#### Supplied text ####

Dear Rafael and colleagues,

Many thanks for the philosophical reflections on meaning. Probably the vast
'opennes' about the concept that you have described is related to the
backwardness (or extreme complexity?) of the neurosciences' fields and the
relative lack of connection among them. We are still missing a central arch
or theory on human (or mammal, for that matter) "informational" and
cognitive processing integration. It is not just a personal remark, rather
it comes from leading neuroscientists such as Edelman, Arbib ('a theory of
the person' missing for the latter), Crick, and others.

I would add only a little to the points on the 'sociality' and 'porosity'
behind the meaning of our symbolic concepts: just that something similar
seems to happen when one tries to identify the 'meaning' of a biological
'signal' at the cellular level. A defeating networking of molecular,
ontogenetic, and evolutionary occurrences appears. Thus, one is tempted to
get throughout the autopoietic road and deny the problem (both of
information and meaning) by 'bringing forth' an emergent world. But I think
it is better to persist step-by-step along the molecular.biological
approach. Actually this is a great problem, shared (though in a little
twisted way) with the contemporary discussions on 'systems biology' from
the recently framed bioinformatic turfs of genomics, proteomics,
transcriptomis, and metabolomics (Viktoras was somehow connecting with this
biomolecular approach too, introducing 'purpose' and 'function' to talk
about meaning).

####

Work required ::
Copy out the whole of the letter above on the meaning of biological signals, word for word.

#### Extracted entries ####

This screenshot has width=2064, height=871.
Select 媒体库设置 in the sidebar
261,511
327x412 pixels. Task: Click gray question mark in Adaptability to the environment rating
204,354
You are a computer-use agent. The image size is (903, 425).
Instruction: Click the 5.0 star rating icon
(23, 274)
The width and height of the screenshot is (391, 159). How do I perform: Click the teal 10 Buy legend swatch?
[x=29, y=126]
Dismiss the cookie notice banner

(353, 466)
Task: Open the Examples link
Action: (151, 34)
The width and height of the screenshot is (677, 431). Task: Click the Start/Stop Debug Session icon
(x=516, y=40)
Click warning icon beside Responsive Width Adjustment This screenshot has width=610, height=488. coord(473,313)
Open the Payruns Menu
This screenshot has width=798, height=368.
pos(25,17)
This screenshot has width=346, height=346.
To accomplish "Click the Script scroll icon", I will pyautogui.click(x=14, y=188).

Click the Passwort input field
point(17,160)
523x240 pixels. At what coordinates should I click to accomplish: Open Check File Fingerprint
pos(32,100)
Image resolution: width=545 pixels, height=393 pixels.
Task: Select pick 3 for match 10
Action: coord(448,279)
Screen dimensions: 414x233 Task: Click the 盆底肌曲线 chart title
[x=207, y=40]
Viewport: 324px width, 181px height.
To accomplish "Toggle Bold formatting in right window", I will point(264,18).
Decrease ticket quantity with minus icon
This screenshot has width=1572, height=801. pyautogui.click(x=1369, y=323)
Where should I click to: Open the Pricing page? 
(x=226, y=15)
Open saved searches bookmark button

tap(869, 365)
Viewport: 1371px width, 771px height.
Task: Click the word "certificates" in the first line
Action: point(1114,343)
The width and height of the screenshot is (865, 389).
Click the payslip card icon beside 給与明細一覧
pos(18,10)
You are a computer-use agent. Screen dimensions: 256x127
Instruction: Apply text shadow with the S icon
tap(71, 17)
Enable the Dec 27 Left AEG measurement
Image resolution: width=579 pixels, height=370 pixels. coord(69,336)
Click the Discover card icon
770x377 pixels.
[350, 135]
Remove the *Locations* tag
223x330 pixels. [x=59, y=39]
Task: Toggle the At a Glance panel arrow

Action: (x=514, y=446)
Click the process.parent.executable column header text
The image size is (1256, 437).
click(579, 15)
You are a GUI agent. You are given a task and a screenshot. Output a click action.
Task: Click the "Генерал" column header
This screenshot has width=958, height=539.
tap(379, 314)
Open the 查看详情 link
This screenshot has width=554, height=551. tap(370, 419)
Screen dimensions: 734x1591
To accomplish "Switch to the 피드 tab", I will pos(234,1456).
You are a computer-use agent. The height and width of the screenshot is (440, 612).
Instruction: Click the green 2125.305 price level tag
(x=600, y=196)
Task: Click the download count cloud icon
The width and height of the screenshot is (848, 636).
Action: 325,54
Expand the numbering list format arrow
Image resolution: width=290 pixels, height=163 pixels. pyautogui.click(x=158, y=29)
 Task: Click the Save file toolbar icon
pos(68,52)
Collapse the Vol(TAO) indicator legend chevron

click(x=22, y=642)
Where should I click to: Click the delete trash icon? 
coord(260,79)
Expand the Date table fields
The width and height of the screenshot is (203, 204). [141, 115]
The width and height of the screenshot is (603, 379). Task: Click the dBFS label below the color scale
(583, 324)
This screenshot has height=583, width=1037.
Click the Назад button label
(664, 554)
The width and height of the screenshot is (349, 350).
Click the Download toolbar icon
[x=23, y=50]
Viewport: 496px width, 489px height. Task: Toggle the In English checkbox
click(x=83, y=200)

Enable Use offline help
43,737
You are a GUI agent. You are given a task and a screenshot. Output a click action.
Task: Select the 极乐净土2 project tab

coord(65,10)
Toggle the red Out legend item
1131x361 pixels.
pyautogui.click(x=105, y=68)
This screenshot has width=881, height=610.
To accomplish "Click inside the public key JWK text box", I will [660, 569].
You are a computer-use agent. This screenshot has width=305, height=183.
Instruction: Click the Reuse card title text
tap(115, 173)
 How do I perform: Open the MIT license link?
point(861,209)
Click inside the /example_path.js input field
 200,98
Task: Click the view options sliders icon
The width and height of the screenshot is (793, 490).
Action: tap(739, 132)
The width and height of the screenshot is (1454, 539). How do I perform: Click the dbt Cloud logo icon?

####

Solution to the problem ::
Dear Rafael and colleagues,

Many thanks for the philosophical reflections on meaning. Probably the vast
'opennes' about the concept that you have described is related to the
backwardness (or extreme complexity?) of the neurosciences' fields and the
relative lack of connection among them. We are still missing a central arch
or theory on human (or mammal, for that matter) "informational" and
cognitive processing integration. It is not just a personal remark, rather
it comes from leading neuroscientists such as Edelman, Arbib ('a theory of
the person' missing for the latter), Crick, and others.

I would add only a little to the points on the 'sociality' and 'porosity'
behind the meaning of our symbolic concepts: just that something similar
seems to happen when one tries to identify the 'meaning' of a biological
'signal' at the cellular level. A defeating networking of molecular,
ontogenetic, and evolutionary occurrences appears. Thus, one is tempted to
get throughout the autopoietic road and deny the problem (both of
information and meaning) by 'bringing forth' an emergent world. But I think
it is better to persist step-by-step along the molecular.biological
approach. Actually this is a great problem, shared (though in a little
twisted way) with the contemporary discussions on 'systems biology' from
the recently framed bioinformatic turfs of genomics, proteomics,
transcriptomis, and metabolomics (Viktoras was somehow connecting with this
biomolecular approach too, introducing 'purpose' and 'function' to talk
about meaning).